▸ **PROBLEM STATEMENT**
Only the lines from the one with "Demi-pension ou pension-complète (114, 1766)" onward are wanted, through the last line of the entries, set down exactly.

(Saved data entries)
^^^^

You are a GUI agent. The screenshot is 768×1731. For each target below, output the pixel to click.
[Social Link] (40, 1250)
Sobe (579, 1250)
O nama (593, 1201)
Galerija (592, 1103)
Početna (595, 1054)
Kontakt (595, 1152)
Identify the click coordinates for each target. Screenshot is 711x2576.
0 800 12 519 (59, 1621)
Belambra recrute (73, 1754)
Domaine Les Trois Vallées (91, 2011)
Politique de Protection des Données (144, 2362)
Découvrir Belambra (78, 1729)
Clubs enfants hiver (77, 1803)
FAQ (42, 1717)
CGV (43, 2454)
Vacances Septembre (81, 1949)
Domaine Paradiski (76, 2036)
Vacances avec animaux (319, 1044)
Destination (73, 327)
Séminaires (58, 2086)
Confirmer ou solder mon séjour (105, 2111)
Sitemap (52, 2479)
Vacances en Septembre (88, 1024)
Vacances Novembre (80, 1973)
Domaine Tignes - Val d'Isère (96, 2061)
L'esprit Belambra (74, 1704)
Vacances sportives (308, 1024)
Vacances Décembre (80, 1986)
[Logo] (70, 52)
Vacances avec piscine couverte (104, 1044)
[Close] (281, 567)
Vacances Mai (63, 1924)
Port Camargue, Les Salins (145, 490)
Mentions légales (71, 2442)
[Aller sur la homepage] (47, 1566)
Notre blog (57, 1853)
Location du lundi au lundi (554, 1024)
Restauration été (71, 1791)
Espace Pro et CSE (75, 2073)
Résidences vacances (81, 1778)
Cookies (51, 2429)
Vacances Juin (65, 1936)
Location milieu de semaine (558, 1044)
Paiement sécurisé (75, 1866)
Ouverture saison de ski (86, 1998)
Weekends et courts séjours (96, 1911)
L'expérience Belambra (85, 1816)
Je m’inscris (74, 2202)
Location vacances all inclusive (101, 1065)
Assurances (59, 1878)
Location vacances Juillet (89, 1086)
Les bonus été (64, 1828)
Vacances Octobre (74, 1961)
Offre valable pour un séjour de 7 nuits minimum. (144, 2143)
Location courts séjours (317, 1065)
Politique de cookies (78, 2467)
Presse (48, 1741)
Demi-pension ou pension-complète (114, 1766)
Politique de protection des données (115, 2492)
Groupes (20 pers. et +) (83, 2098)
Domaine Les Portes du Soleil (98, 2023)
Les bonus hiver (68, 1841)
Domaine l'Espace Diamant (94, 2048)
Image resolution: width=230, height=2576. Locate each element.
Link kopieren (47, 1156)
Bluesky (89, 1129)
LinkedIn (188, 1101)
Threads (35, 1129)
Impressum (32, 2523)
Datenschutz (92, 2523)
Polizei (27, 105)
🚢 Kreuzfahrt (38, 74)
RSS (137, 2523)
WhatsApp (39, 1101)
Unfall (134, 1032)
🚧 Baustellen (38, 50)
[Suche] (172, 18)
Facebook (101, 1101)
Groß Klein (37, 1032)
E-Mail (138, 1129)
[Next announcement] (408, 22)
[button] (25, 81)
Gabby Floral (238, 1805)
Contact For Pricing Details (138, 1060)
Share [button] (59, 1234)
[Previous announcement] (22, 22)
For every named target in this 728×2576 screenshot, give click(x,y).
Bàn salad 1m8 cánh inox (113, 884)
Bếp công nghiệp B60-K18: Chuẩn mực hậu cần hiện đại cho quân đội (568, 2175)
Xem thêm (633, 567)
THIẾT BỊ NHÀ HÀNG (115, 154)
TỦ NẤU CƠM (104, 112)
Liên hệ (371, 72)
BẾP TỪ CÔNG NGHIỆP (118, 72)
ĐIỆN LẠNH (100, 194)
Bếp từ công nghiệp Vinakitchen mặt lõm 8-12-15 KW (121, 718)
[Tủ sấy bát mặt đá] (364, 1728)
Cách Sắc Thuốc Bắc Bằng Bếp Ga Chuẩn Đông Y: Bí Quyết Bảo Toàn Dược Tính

^^^^

▸ **SOLUTION TO THE PROBLEM**
Demi-pension ou pension-complète (114, 1766)
Politique de protection des données (115, 2492)
Groupes (20 pers. et +) (83, 2098)
Domaine Les Portes du Soleil (98, 2023)
Les bonus hiver (68, 1841)
Domaine l'Espace Diamant (94, 2048)
Image resolution: width=230, height=2576. Locate each element.
Link kopieren (47, 1156)
Bluesky (89, 1129)
LinkedIn (188, 1101)
Threads (35, 1129)
Impressum (32, 2523)
Datenschutz (92, 2523)
Polizei (27, 105)
🚢 Kreuzfahrt (38, 74)
RSS (137, 2523)
WhatsApp (39, 1101)
Unfall (134, 1032)
🚧 Baustellen (38, 50)
[Suche] (172, 18)
Facebook (101, 1101)
Groß Klein (37, 1032)
E-Mail (138, 1129)
[Next announcement] (408, 22)
[button] (25, 81)
Gabby Floral (238, 1805)
Contact For Pricing Details (138, 1060)
Share [button] (59, 1234)
[Previous announcement] (22, 22)
For every named target in this 728×2576 screenshot, give click(x,y).
Bàn salad 1m8 cánh inox (113, 884)
Bếp công nghiệp B60-K18: Chuẩn mực hậu cần hiện đại cho quân đội (568, 2175)
Xem thêm (633, 567)
THIẾT BỊ NHÀ HÀNG (115, 154)
TỦ NẤU CƠM (104, 112)
Liên hệ (371, 72)
BẾP TỪ CÔNG NGHIỆP (118, 72)
ĐIỆN LẠNH (100, 194)
Bếp từ công nghiệp Vinakitchen mặt lõm 8-12-15 KW (121, 718)
[Tủ sấy bát mặt đá] (364, 1728)
Cách Sắc Thuốc Bắc Bằng Bếp Ga Chuẩn Đông Y: Bí Quyết Bảo Toàn Dược Tính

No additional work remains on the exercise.